The annual labor-management wage talks effectively got underway with the top-level meeting this week between Keidanren (Japan Business Federation) and the Japanese Trade Union Confederation (Rengo), with both sides concurring on the importance of wage hikes. The momentum for higher wage hikes appears to be building with Prime Minister Shinzo Abe specifically requesting a raise of 3 percent. Despite a continuing expansion of the nation's economy, growth in consumer spending remains weak and uneven as wage increases stagnate. Businesses posting record profits should consider higher pay raises for their employees as their performance and financial resources allow.

It is a different story, however, whether this decades-old formula of wage negotiations — in which the top business lobby and the largest labor umbrella organization set the direction and talks at leading firms in each industry — remains relevant in the nation's rapidly changing and increasingly diverse business landscape. Questions should be asked about whether the annual event of wage talks — which is marked by the deep-rooted herd mentality among Japan's big businesses — continues to be the right formula to increase the wage levels of workers, beef up the international competitiveness of Japanese companies or is appropriate at a time when the government is advocating diverse ways of work in its work-style reforms.
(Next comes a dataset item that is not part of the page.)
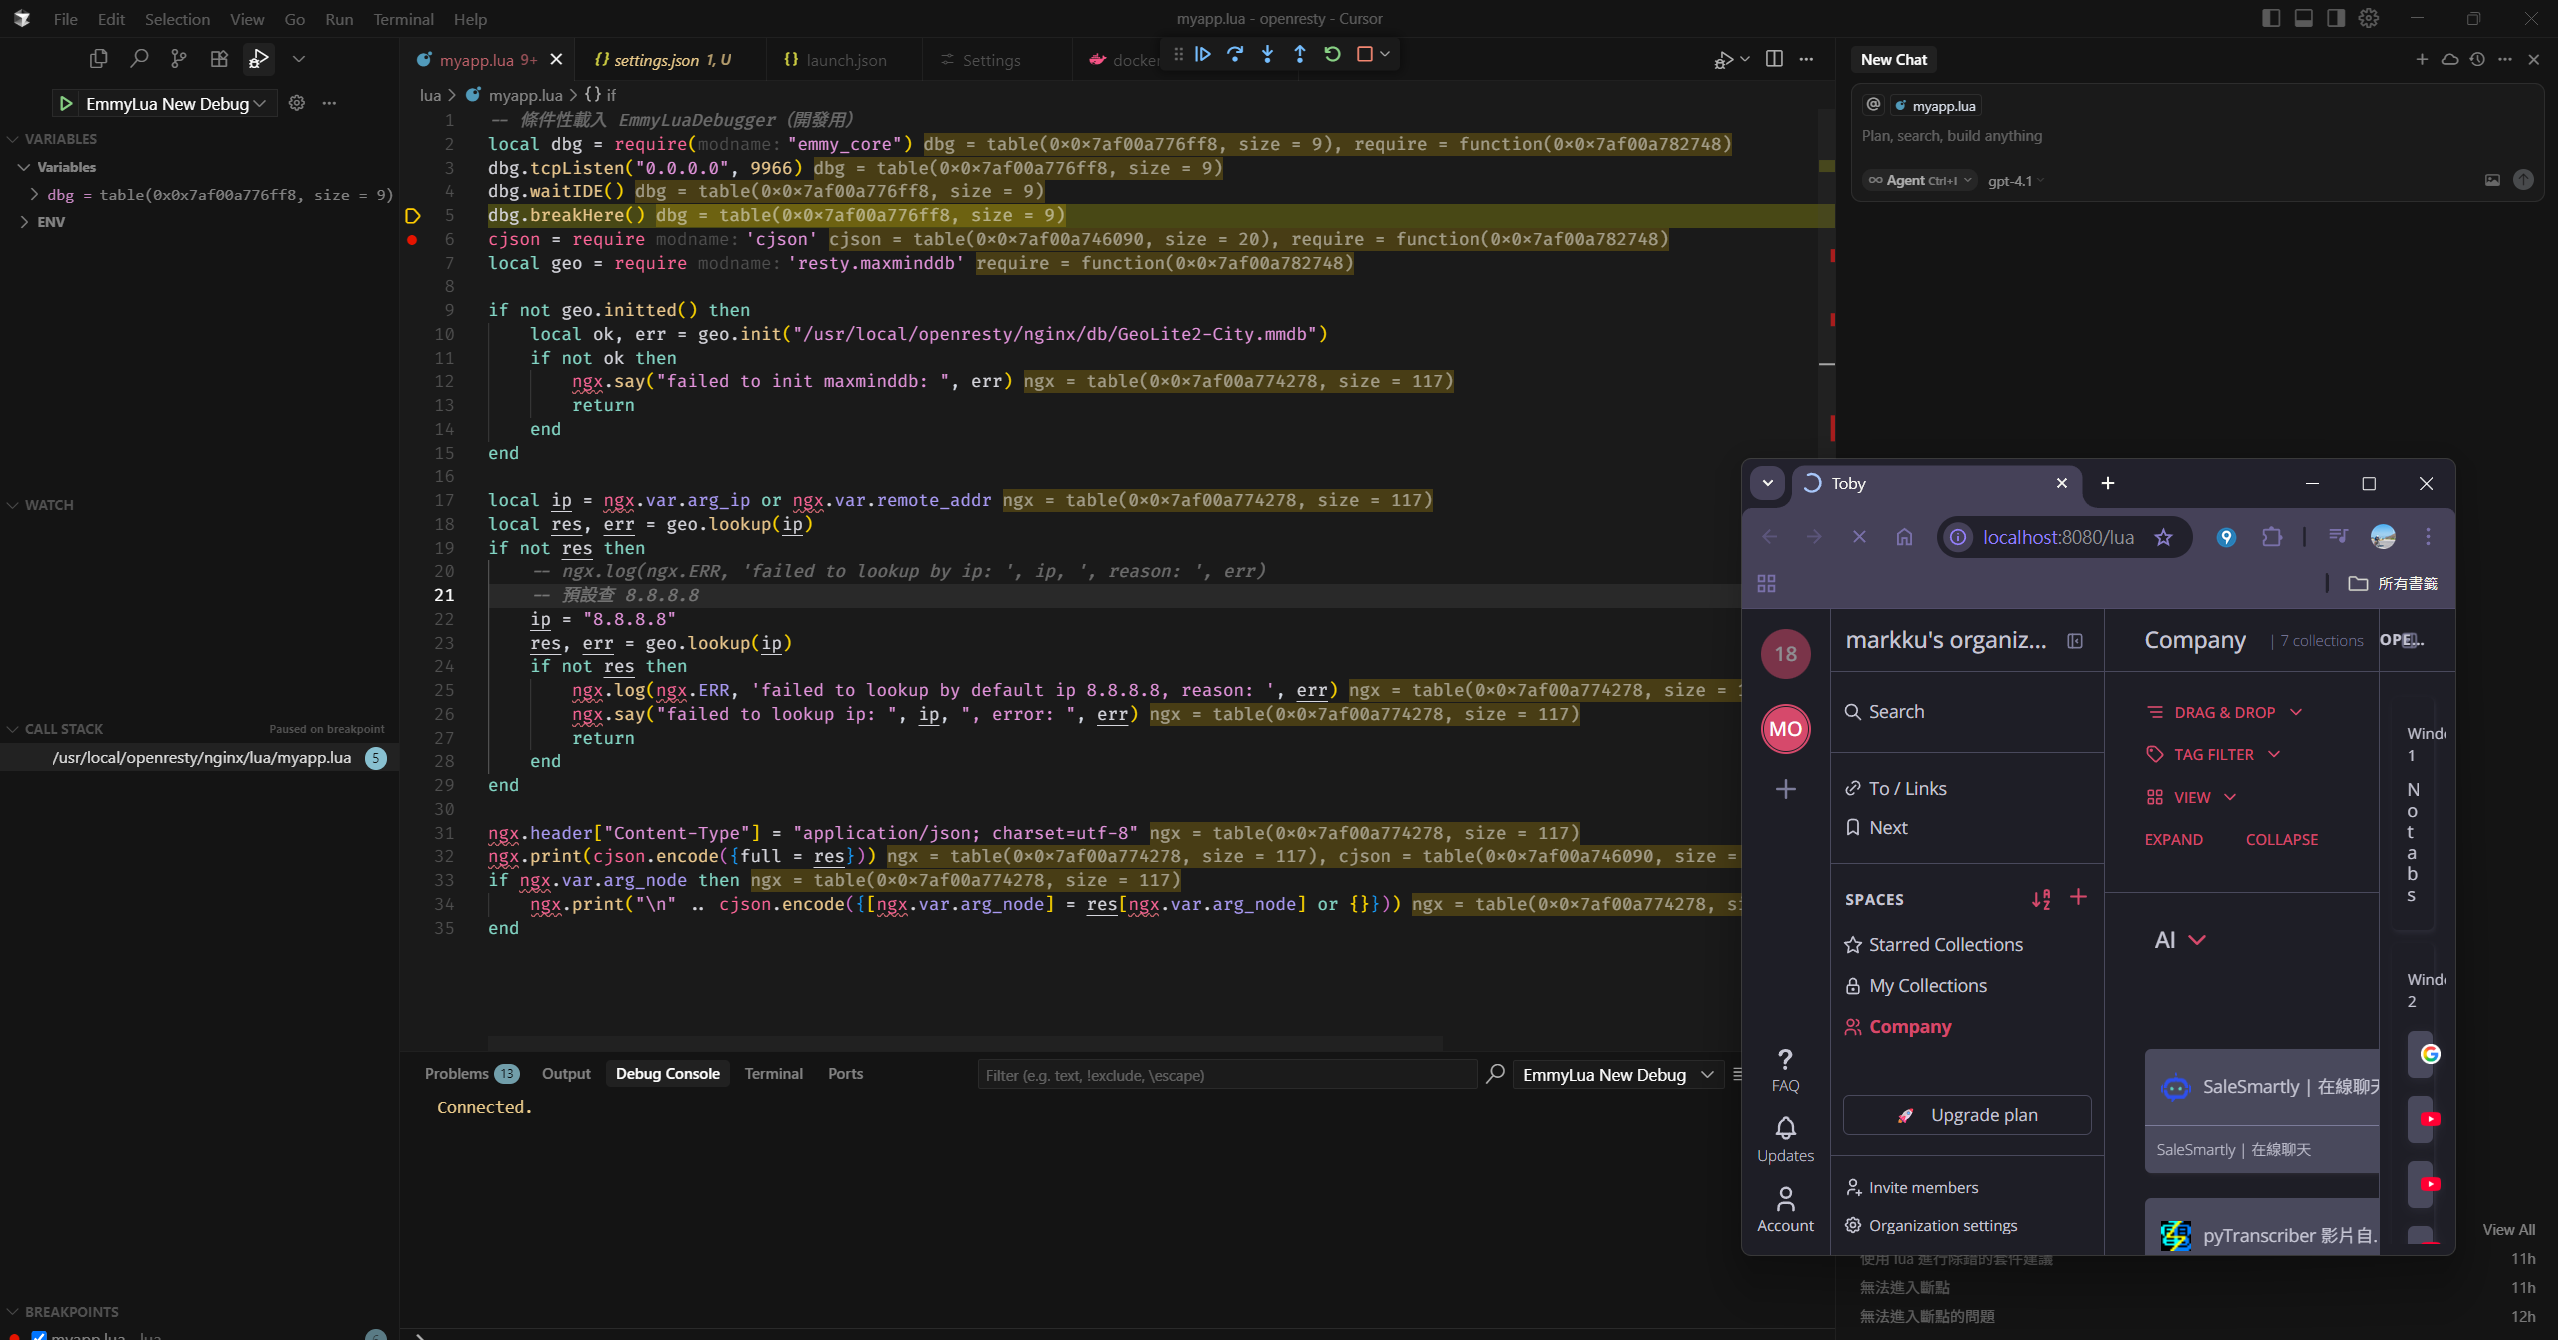Click the Step Into debug icon
Viewport: 2558px width, 1340px height.
coord(1267,54)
In its guideline for member firms in the upcoming talks with their unions, Keidanren referred to the call from the Abe administration for a 3 percent wage hike as a "request from society." It is quite rare for Keidanren to mention a specific figure in the wage negotiations that take place between the management of individual companies and their unions each spring. A wage increase of 3 percent or more has not taken place since 1994 — before Japan's economy suffered the weight of persistent deflation.